An alternative writ and a temporary restraining order were issued by the superior court, and on the return day a general demurrer was filed. This was sustained by the court, and from the judgment entered thereon dismissing the action and vacating the temporary restraining order the appeal has been taken.

The complaint, after setting forth the regularity and validity of the organization of the district and the election and qualification of defendants as members of the board of trustees, proceeds:

“That on the 18th day of August, 1921, said trustees approved and adopted certain plans and report, by them *112 designated, ‘First Supplemental Plan and Report of Reclamation District No. 833/ and the estimates of the cost of the work of reclamation done and to he done, both under the original plan as modified and changed by said supplemental plan and report and under said supplemental plan and report, were also approved and confirmed. Said plan and report recites that theretofore there had been assessed against the lands of said district to meet the expenses and costs estimated in the original report and plan of reclamation in the sum of $500,000; that work under said original plan was then progressing, and the sum of $345,855.22 had already been spent under said original plan, and approximately thirty-six per cent of the work provided to be done under the original plan had been completed; that the difference between the cost of the work to be done under the original plan, including expenses of all character, as therein estimated, and the estimated cost of the same as shown in the supplemental plan and report is the sum of $725,099.32; and the estimated cost of new work provided in the supplemental plan is the sum of $71,835.47, and the estimated amount to be raised for maintenance for the period of twenty years is the sum of $202,065.21, making a total amount to be raised to complete the reclamation of the lands of the district in the sum of $1,000,000. That said plan and report was filed in the office of the County Clerk of Butte County on the 19th day of August, 1921.”

It appears further that on October 11, 1921, said trustees presented to the board of supervisors of the county their petition for the appointment of commissioners to view and assess upon the lands of the district and to apportion the same according to benefits the said sum of $1,000,000, reciting in said petition that the amount to be raised for the work done and to be done is the sum of $759,357.10; the amount for maintenance for the period of twenty years, the sum of $202,065.21, and for incidental expenses, $38,597.69; that said petition was granted, the commissioners appointed, who made and apportioned the assessment on said lands and filed their assessment list on May 3, 1922, with the clerk of said board of supervisors, “and proceedings had and taken thereon as under an original assessment pursuant to the provisions of law respecting an original assessment. ’ ’

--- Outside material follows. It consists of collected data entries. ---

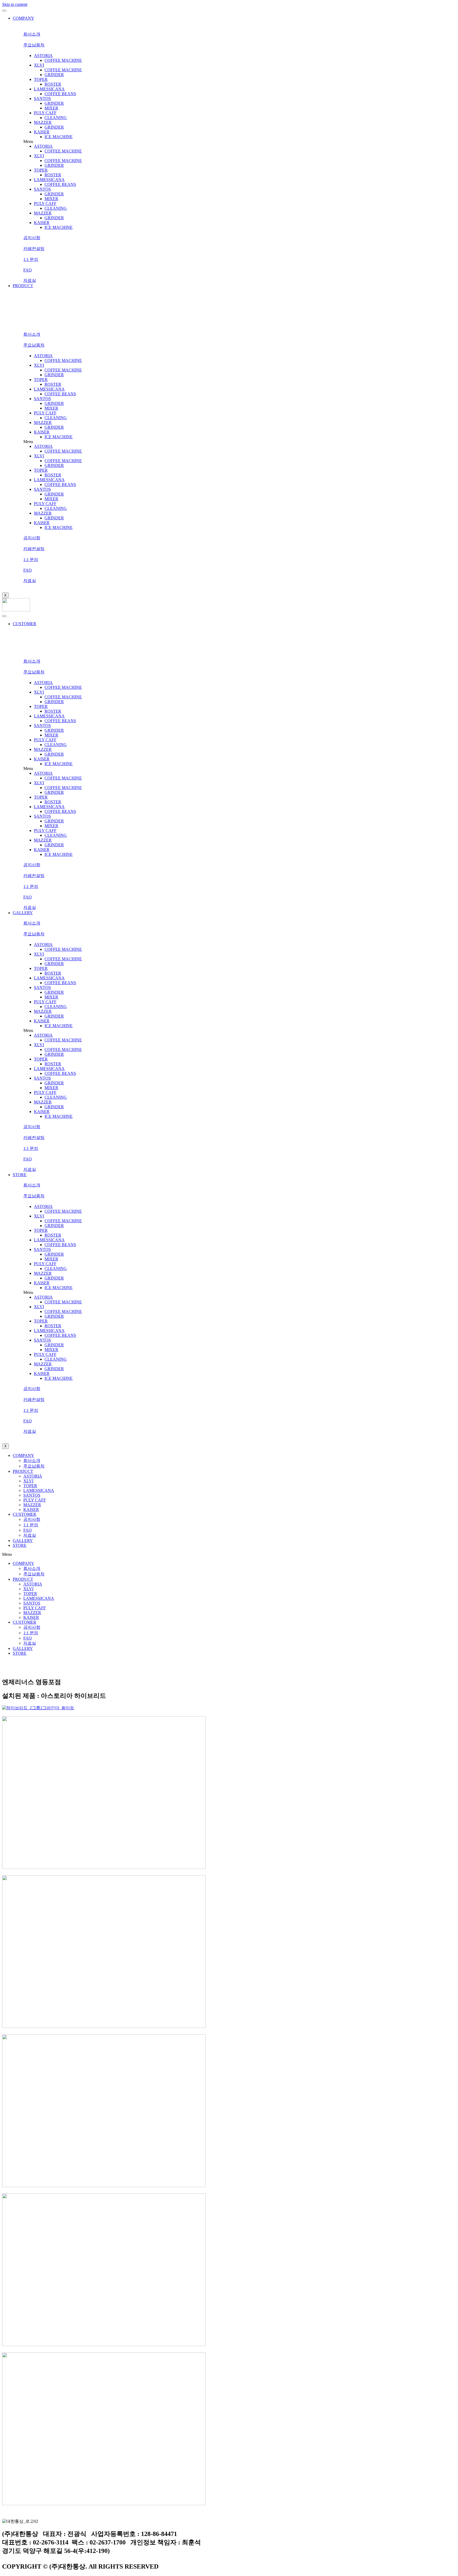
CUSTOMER (24, 623)
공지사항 (31, 1519)
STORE (20, 1174)
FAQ (27, 1530)
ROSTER (53, 84)
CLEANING (56, 117)
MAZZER (43, 122)
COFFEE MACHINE (63, 60)
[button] (31, 34)
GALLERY (23, 912)
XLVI (39, 65)
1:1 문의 (30, 1525)
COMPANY (23, 18)
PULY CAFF (45, 113)
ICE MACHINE (59, 136)
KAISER (42, 132)
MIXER (51, 108)
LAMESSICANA (49, 89)
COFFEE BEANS (60, 93)
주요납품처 (34, 1466)
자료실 (29, 1535)
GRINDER (54, 74)
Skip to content (14, 4)
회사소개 (31, 1460)
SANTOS (42, 98)
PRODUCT (23, 285)
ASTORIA (43, 55)
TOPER (41, 79)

*113 Then follows an allegation that on May 11, 1922, said trustees ordered a special election to be held on Tuesday, June 6, 1922, at Gridley, in said district, to vote upon the question whether bonds of the district shall be issued to the amount of $1,000,000; that said assessment is about to be approved and confirmed by the board of supervisors and proceedings had by the trustees whereby either bonds will be issued and sold or payment demanded of petitioners of their proportion of said assessment in a very large sum of money; that it nowhere appears that it will require twenty years to complete the work of reclamation and that all of said reclamation works, as estimated in the original and supplemental plans, were substantially completed on or about January 1, 1922, and “said trustees well knew at all times herein mentioned that all of said proposed reclamation works would not, nor could not, require twenty years . . . and that said trustees have not since the completion of said reclamation works instituted any proceedings to obtain maintenance funds as provided by section 3456, subdivision B, of the Political Code. . . .

“That the said proceedings had and made in connection with said assessment No. two are unlawful and in excess of the jurisdiction of said Boasd of Trustees, in this; that said Board has no jurisdiction to combine in one assessment, an assessment for reclamation works and incidentals, with another assessment for prospective and future maintenance over a long period of time; that said future maintenance assessment of $202,065.21 can be based only on assessment valuations as provided in section 3456b of the Political Code, and in the form and manner as therein provided; and can not be combined with the assessment for reclamation works and incidentals as provided by law; that so to do was and is beyond the jurisdiction of said Board of Trustees and in excess of the powers delegated or authority vested in said Board by law.”

The foregoing is sufficient to indicate the ground of petitioners’ alleged grievance. It is apparent that the trustees acted under the authority and direction of section 3455 of the Political Code providing that:

“ (1) The board of trustees of such reclamation district must report to the board of supervisors of the county in which the district, or the greater part thereof is situate, by *114 filing with the county clerk of said county two copies of every new, supplemental, or additional plan, if any, together with estimates of the cost of the contemplated works of the district, including incidental expenses, maintenance and repairs, necessary for the reclamation of the lands of the district in pursuance of any such plan.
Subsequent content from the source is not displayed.